Art Words by George Wyllie (first published Homes & Interiors Scotland)
” One of my favourite sculptures is one of my last installations. It is called ‘Cosmic Reach’ and is sited up at the Lecht Ski Centre which is 2920ft above sea level in the Eastern Cairngorms. It was commissioned as a part of the Highland 2007 celebrations and is a contemporary work comprising of a stainless steel frame to define its shape and a helix that suspends a piece of natural stone…. a standing stone in space.
Although the sculpture is not maybe as high as it could have been, standing at 33ft it still indicates the right direction. I had hoped to create a series of these, a cosmic circle of standing stones throughout Scotland.
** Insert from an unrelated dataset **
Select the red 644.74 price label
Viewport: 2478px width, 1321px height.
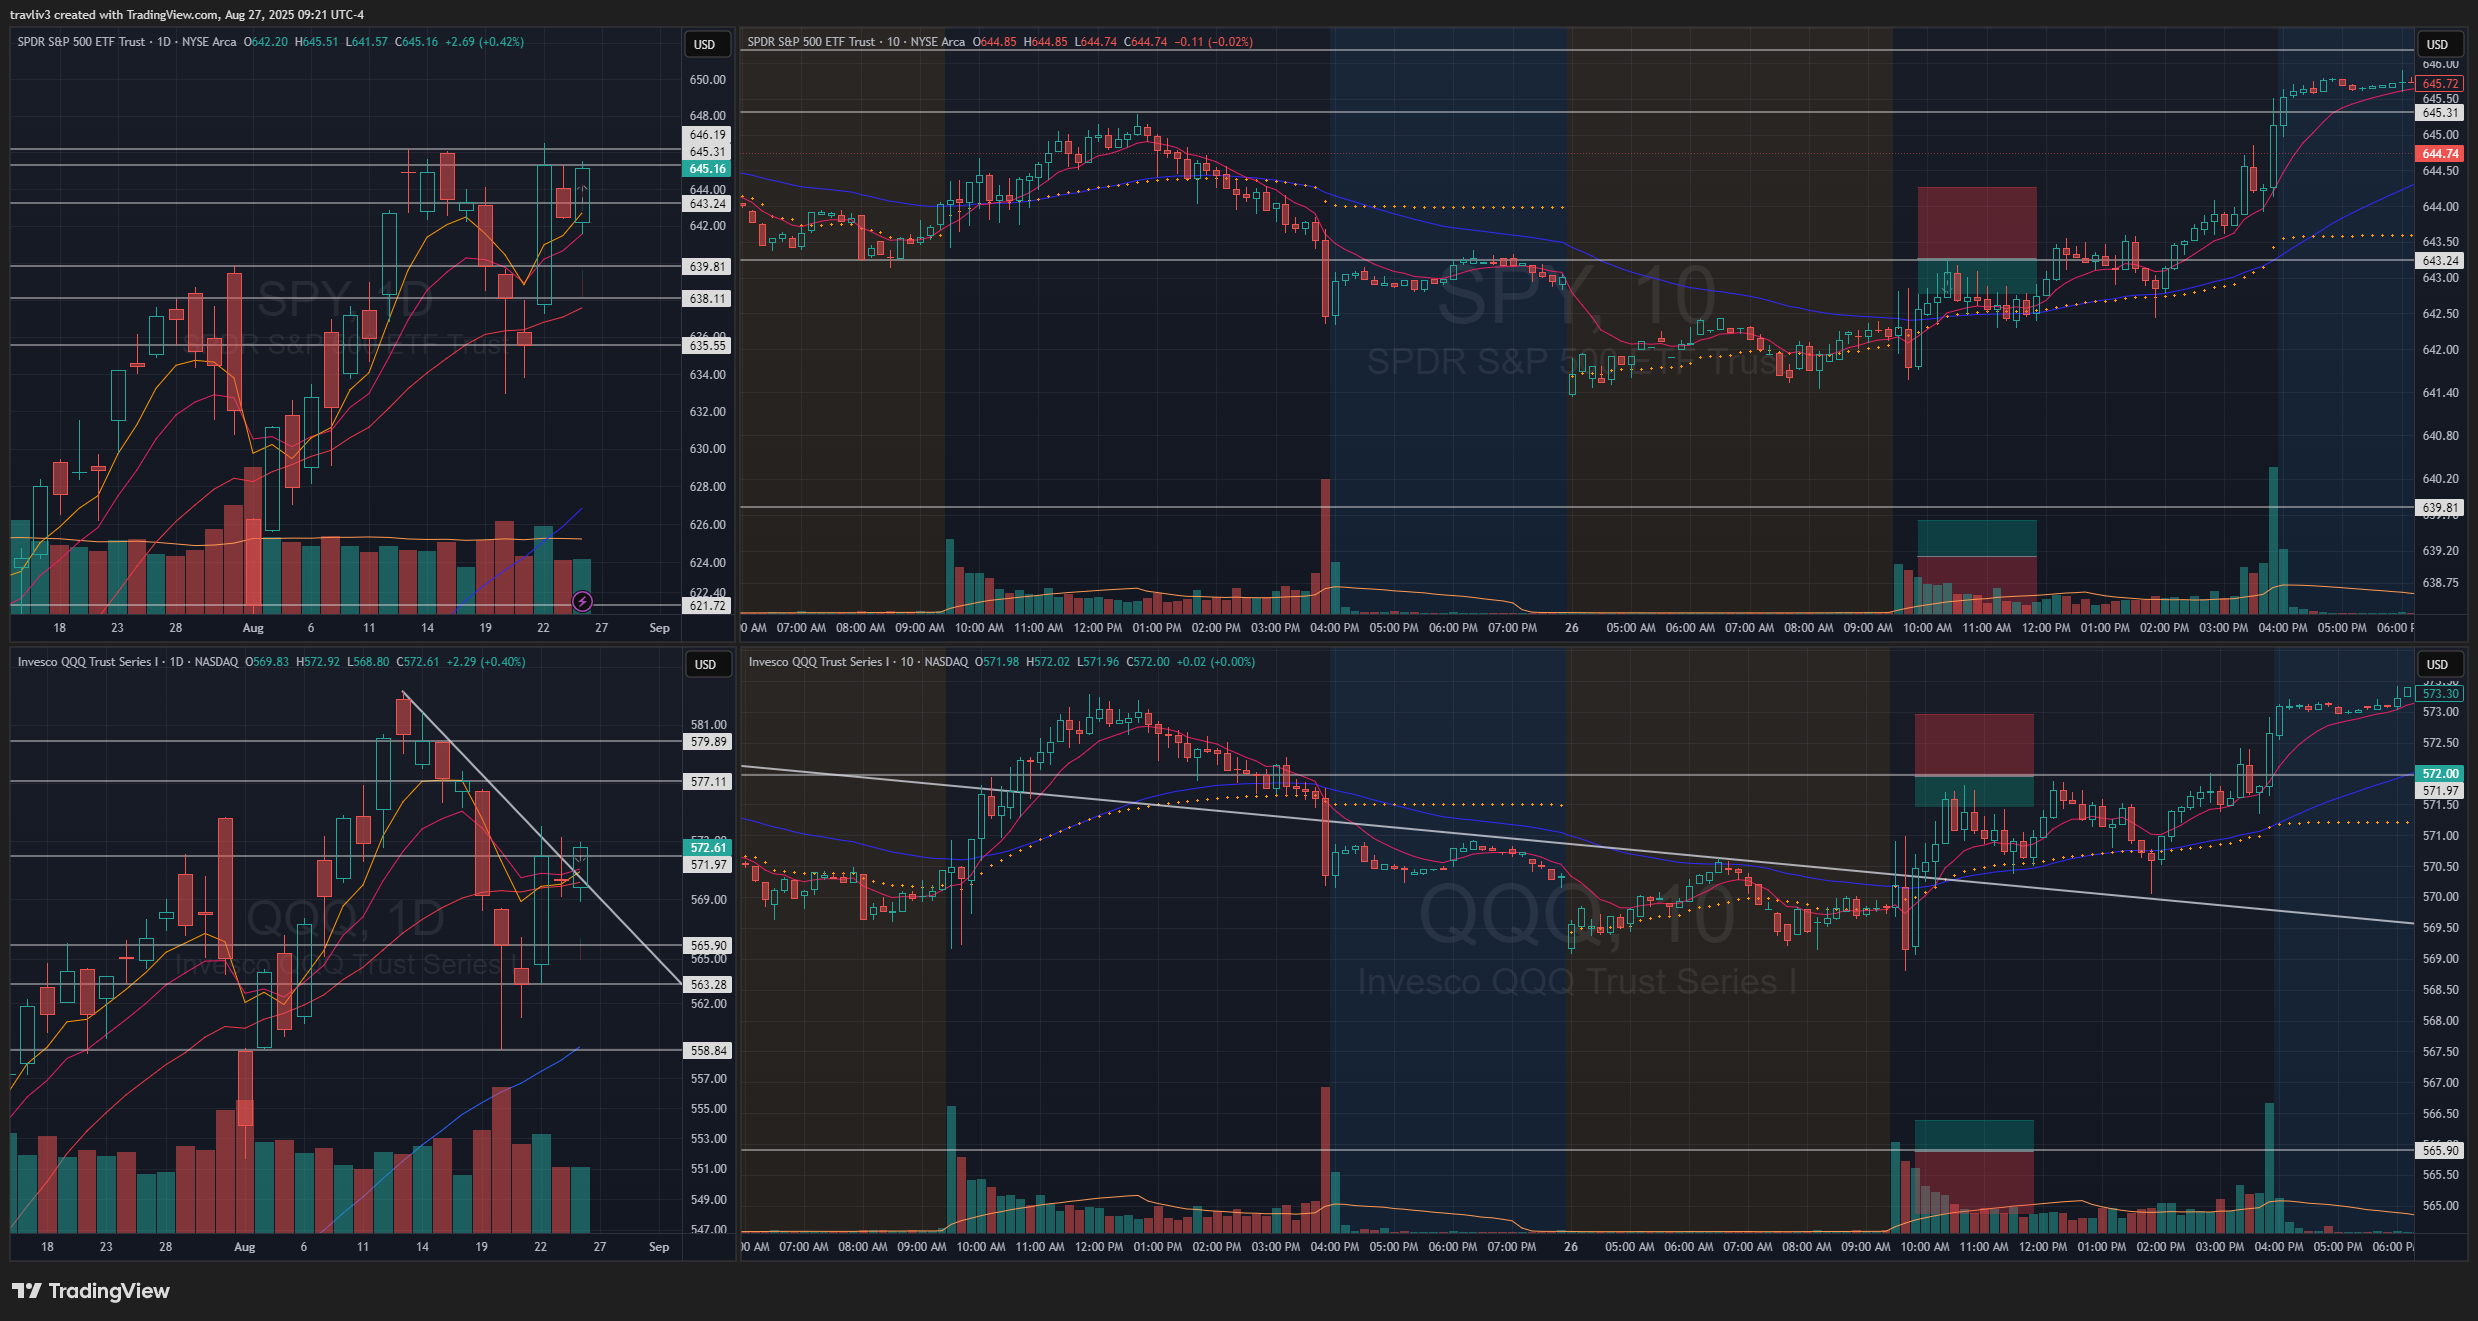point(2440,154)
Alas I have only managed two.
The ‘Cosmic Reach’ follows on from the uncertain course set by my happy compass, a journey created from my exhibition The ‘Cosmic Voyage’ in 2005. I have no certain idea of where it is taking me, however aspirations urge me not to dodge uncertain adventures and so let the voyage continue.
The aspirational aspect of the work is to focus human attention on a space beyond ourselves. The height of the Lecht and the nature of the materials that form it are ideal for defining a ‘launch pad’ for ideas projected beyond earthbound constrictions. It helps humanity to break free from these and aspire to enlightened ideas that lie beyond.
We are hooked on the physical side of art and often forget the abstract. It is this unexplored cosmos that I will explore in the next chapter of my life.”